Fig. 2. Detection of synthetically prepared Aβ aggregates in solution and sensitivity of the assay. The sensitivity of the assay was determined by dilution of the aggregates. Data points show mean values (four measurements, ±standard deviation) of fluorescence bursts detected by 2D-FIDA during 0.5 min. Fluorescence labeled antibodies 6E10 and 19H11 were used as detection probes.

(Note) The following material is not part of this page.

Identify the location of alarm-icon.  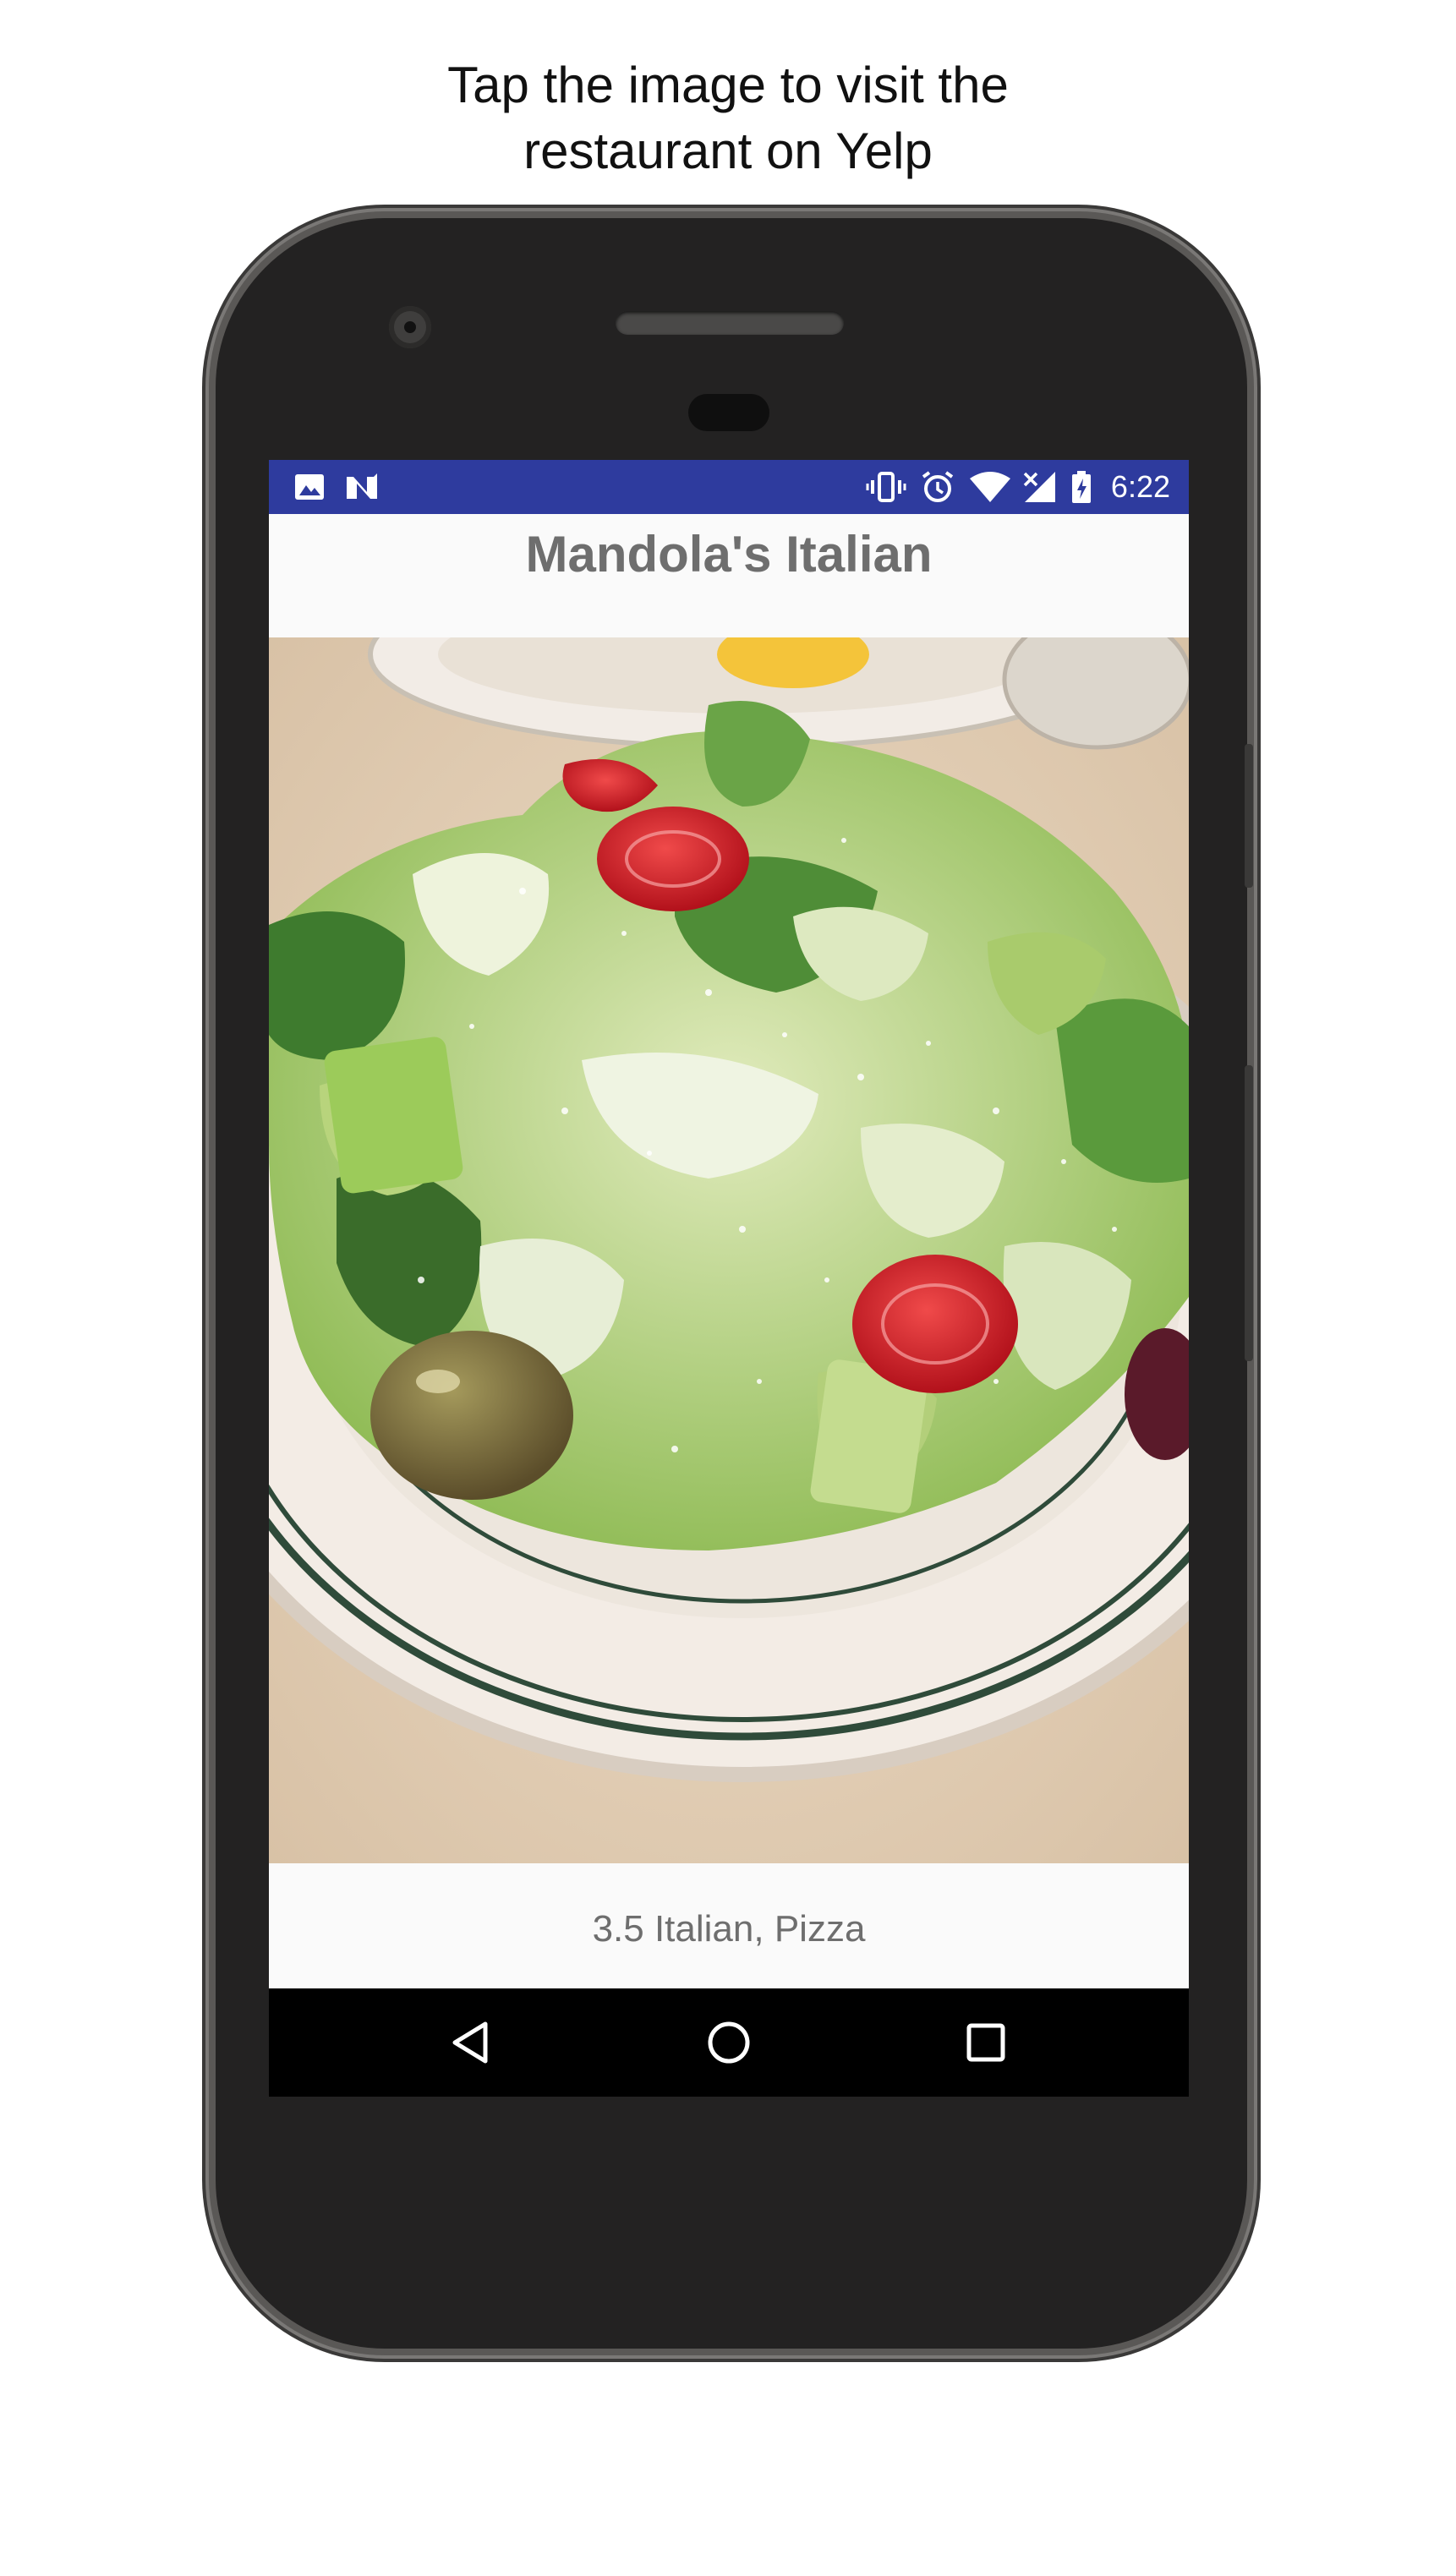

Fig. 3. (A) 2D-surface-FIDA of synthetically prepared Aβ aggregates (concentration 3.3 μM, dark-grey columns) in PBS. PBS without Aβ aggregates was used as control (light-grey columns). Measurements were done at different distances (5, 10, and 15 μm) to the slide surface. (B) 2D-surface-FIDA of synthetically prepared Aβ aggregates (concentration 3.3 μM) diluted in CSF. CSF without additional Aβ aggregates was used as control. Aβ preparations prevented from aggregation by 0.2% SDS did not yield more fluorescence bursts as seen in the control. (C) The sensitivity of the assay was determined by dilution of the aggregates in CSF. For all measurements, mean values (three measurements, ±standard deviation) of burst number detected by 2D-FIDA during 0.5 min are shown. Fluorescence labeled antibodies 6E10 and 19H11 were used as detection probes.

Fig. 4. 2D-surface-FIDA was applied to 20 μl crude CSF of AD patients and control patients not affected by AD. Number of bursts (mean values of three measurements, ±standard deviation) obtained by 2D-FIDA during 0.5 min are shown.